ECLI:NL:RBNHO:2023:1258
Rechtbank Noord-Holland
- Eerste aanleg - enkelvoudig
- Rechtspraak.nl
Afwijzing verzoek om voorschot aanvullende werkelijke schade in het kader van de toeslagenaffaire
In deze zaak heeft verzoekster, gedupeerd door de toeslagenaffaire, een verzoek ingediend om een voorschot op de vergoeding van aanvullende werkelijke schade. Op 22 september 2022 heeft zij een verzoek om vergoeding ingediend bij de Commissie Werkelijke Schade (CWS), maar dit verzoek is nog niet behandeld. Verzoekster heeft op 27 oktober 2022 een voorschot van € 26.400 aangevraagd, maar de Belastingdienst/Toeslagen heeft slechts een voorschot van € 2.566 toegekend. Verzoekster heeft bezwaar gemaakt tegen deze beschikking, maar daar is nog niet op beslist. Op 9 januari 2023 heeft verzoekster de voorzieningenrechter verzocht om als voorlopige voorziening het volledige gevraagde voorschot toe te kennen.
De voorzieningenrechter heeft op 8 februari 2023 de zaak behandeld. Verzoekster heeft haar financiële situatie uiteengezet, waarin zij een structureel tekort van € 1.181 per maand ervaart en dreigt haar huurwoning te verliezen.
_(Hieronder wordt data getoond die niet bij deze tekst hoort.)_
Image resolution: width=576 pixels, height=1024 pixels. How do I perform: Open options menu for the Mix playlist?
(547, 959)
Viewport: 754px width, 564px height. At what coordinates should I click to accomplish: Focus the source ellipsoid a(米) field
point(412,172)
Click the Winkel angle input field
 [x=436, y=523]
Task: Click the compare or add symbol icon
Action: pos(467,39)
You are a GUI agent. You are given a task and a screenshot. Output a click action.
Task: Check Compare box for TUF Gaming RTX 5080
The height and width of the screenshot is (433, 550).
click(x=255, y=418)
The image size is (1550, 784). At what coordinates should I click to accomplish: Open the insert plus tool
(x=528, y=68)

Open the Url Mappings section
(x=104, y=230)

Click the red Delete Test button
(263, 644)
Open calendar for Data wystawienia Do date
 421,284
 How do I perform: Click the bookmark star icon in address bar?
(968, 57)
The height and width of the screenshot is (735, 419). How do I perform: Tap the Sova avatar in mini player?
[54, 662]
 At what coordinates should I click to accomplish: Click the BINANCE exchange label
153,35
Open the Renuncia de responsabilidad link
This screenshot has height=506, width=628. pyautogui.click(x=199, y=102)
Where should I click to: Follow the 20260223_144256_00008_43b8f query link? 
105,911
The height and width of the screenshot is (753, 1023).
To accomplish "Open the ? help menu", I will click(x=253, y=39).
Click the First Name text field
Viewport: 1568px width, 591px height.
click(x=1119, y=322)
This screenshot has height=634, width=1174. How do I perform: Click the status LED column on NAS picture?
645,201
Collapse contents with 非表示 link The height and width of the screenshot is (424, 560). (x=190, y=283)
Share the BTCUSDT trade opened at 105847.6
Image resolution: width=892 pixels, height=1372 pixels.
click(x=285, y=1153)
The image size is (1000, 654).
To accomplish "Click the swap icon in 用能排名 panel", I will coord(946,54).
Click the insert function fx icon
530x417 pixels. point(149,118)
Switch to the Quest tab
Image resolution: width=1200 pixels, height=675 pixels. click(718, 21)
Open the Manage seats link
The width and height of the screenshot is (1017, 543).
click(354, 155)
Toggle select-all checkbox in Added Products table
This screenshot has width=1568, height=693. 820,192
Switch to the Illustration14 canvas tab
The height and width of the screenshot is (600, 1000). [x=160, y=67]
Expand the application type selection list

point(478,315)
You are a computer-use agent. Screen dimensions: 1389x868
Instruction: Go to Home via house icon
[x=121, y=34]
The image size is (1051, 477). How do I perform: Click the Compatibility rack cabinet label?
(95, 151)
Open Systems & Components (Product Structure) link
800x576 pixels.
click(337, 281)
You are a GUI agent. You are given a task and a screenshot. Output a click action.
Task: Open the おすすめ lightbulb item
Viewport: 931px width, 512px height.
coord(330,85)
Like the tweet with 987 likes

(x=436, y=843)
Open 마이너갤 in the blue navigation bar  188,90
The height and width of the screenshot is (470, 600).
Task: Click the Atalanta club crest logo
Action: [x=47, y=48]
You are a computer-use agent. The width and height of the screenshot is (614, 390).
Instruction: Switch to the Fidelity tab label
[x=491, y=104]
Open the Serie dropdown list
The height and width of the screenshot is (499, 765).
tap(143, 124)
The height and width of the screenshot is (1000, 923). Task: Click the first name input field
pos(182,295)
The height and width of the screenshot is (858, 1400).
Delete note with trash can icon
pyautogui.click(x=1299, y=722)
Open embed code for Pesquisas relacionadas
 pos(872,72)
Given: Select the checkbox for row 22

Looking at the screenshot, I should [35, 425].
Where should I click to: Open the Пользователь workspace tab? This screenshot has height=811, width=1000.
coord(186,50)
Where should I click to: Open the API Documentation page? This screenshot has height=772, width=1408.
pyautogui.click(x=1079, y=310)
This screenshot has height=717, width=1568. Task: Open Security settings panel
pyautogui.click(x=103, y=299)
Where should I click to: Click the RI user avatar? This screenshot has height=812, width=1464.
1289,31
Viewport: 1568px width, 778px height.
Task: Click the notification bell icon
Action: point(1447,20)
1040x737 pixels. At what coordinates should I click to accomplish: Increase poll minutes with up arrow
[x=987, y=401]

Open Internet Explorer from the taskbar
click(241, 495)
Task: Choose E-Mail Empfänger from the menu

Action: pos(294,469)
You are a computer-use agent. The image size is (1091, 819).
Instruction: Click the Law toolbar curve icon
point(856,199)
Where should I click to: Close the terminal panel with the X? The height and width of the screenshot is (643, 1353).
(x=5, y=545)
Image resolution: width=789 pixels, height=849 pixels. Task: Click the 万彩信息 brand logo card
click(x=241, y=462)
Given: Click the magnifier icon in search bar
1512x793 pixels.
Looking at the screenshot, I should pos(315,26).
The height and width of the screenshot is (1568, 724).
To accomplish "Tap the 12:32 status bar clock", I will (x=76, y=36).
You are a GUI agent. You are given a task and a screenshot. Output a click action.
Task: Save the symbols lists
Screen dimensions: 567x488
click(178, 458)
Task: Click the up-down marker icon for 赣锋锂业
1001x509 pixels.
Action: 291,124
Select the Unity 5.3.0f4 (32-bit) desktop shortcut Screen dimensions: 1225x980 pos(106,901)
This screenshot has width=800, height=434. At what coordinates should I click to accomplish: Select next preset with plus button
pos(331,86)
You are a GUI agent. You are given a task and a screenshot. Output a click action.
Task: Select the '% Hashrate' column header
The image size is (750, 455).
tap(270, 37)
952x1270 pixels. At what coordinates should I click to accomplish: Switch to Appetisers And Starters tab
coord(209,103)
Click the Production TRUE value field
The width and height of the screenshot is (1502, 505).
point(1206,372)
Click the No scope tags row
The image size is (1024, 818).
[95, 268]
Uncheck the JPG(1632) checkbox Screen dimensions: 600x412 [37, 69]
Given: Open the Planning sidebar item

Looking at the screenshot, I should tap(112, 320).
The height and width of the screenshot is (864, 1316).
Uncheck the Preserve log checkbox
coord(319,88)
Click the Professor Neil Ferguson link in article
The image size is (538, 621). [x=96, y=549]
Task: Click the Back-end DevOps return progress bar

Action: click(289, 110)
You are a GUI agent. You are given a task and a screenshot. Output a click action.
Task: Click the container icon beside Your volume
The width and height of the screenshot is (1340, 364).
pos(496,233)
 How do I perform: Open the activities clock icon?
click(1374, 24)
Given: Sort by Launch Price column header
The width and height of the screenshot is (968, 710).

De verweerder heeft erkend dat verzoekster in een penibele financiële situatie verkeert, maar betwist dat er sprake is van een spoedeisend belang. De voorzieningenrechter heeft overwogen dat verzoekster onvoldoende heeft onderbouwd dat de beslissing op het bezwaar tegen de voorschotbeschikking niet kan worden afgewacht en dat er geen evident onrechtmatige voorschotbeschikking is.
Uiteindelijk heeft de voorzieningenrechter geoordeeld dat er onvoldoende aanknopingspunten zijn voor het oordeel dat verzoekster recht heeft op een hoger voorschot dan reeds is toegekend. Het verzoek om een voorlopige voorziening is afgewezen, en er is geen aanleiding voor een veroordeling in de proceskosten of vergoeding van het griffierecht. De uitspraak is openbaar gedaan op 17 februari 2023.